On 8/23/2018 2:06 PM, Junio C Hamano wrote:
Ben Peart <Ben.Peart@xxxxxxxxxxxxx> writes:

This patch helps address the CPU cost of loading the index by creating
multiple threads to divide the work of loading and converting the cache
entries across all available CPU cores.

Nice.

+int git_config_get_fast_index(void)
+{
+	int val;
+
+	if (!git_config_get_maybe_bool("core.fastindex", &val))
+		return val;
+
+	if (getenv("GIT_FASTINDEX_TEST"))
+		return 1;

It probably makes sense to use git_env_bool() to be consistent,
which allows GIT_FASTINDEX_TEST=0 to turn it off after this becomes
the default.

diff --git a/read-cache.c b/read-cache.c
index 7b1354d759..0fa7e1a04c 100644
--- a/read-cache.c
+++ b/read-cache.c
@@ -24,6 +24,10 @@
  #include "utf8.h"
  #include "fsmonitor.h"
+#ifndef min
+#define min(a,b) (((a) < (b)) ? (a) : (b))
+#endif

Let's lose this, which is used only once, even though it could be
used elsewhere but not used (e.g. threads vs cpus near the beginning
of load_cache_entries()).


I didn't have it, then added it to make it trivial to see what was actually happening. I can switch back.
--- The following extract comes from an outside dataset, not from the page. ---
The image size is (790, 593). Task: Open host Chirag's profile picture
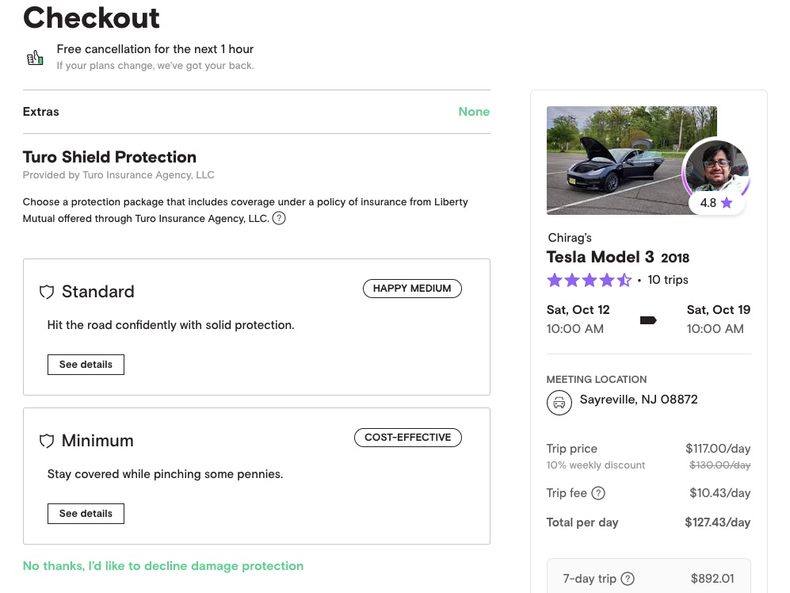tap(717, 163)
+static unsigned long load_cache_entry_block(struct index_state *istate, struct mem_pool *ce_mem_pool, int offset, int nr, void *mmap, unsigned long start_offset, struct strbuf *previous_name)
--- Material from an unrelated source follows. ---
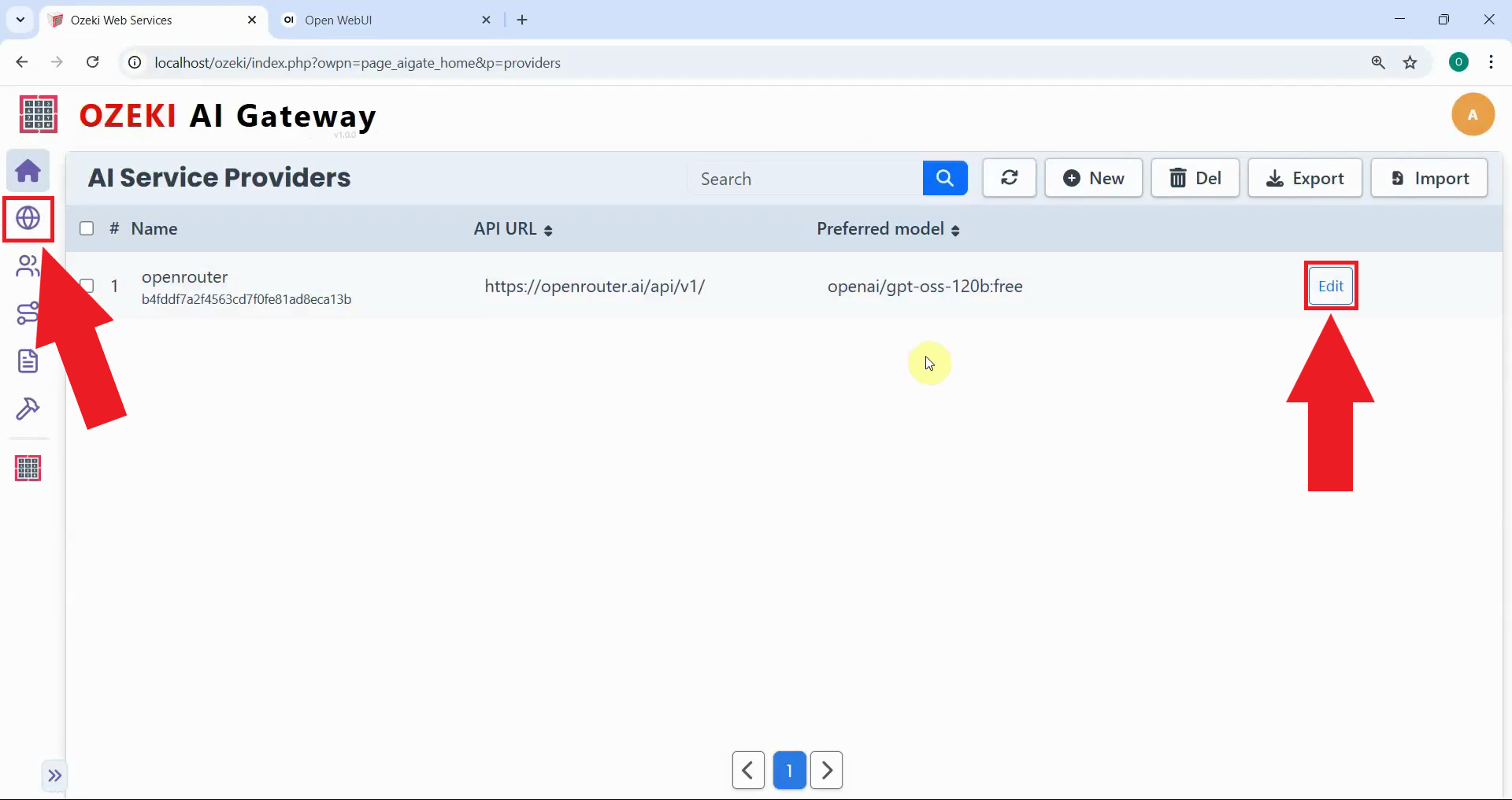Click the blue search magnifier button
Viewport: 1512px width, 800px height.
[945, 179]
Wrap and possibly add comment before the function to describe what
it does and what its parameters mean?

+{
+	int i;
+	unsigned long src_offset = start_offset;
+
+	for (i = offset; i < offset + nr; i++) {
+		struct ondisk_cache_entry *disk_ce;
+		struct cache_entry *ce;
+		unsigned long consumed;
+
+		disk_ce = (struct ondisk_cache_entry *)((char *)mmap + src_offset);
+		ce = create_from_disk(ce_mem_pool, disk_ce, &consumed, previous_name);
+		set_index_entry(istate, i, ce);
+
+		src_offset += consumed;
+	}
+	return src_offset - start_offset;
+}

OK.

+static unsigned long load_all_cache_entries(struct index_state *istate, void *mmap, size_t mmap_size, unsigned long src_offset)
+{

(following aloud) This "all" variant is "one thread does all", iow,
unthreaded version.  Makes sense.

+	struct strbuf previous_name_buf = STRBUF_INIT, *previous_name;
+	unsigned long consumed;
+
+	if (istate->version == 4) {
+		previous_name = &previous_name_buf;
+		mem_pool_init(&istate->ce_mem_pool,
+			      estimate_cache_size_from_compressed(istate->cache_nr));
+	} else {
+		previous_name = NULL;
+		mem_pool_init(&istate->ce_mem_pool,
+			      estimate_cache_size(mmap_size, istate->cache_nr));
+	}

I count there are three instances of "if version 4 use the strbuf
for name-buf, otherwise..." in this patch, which made me wonder if
we can make them shared more and/or if it makes sense to attempt to
do so.


Actually, they are all different and all required. One sets it up for the "do it all on one thread" path. One sets it up for each thread. The last one is used by the primary thread when scanning for blocks to hand off to the child threads.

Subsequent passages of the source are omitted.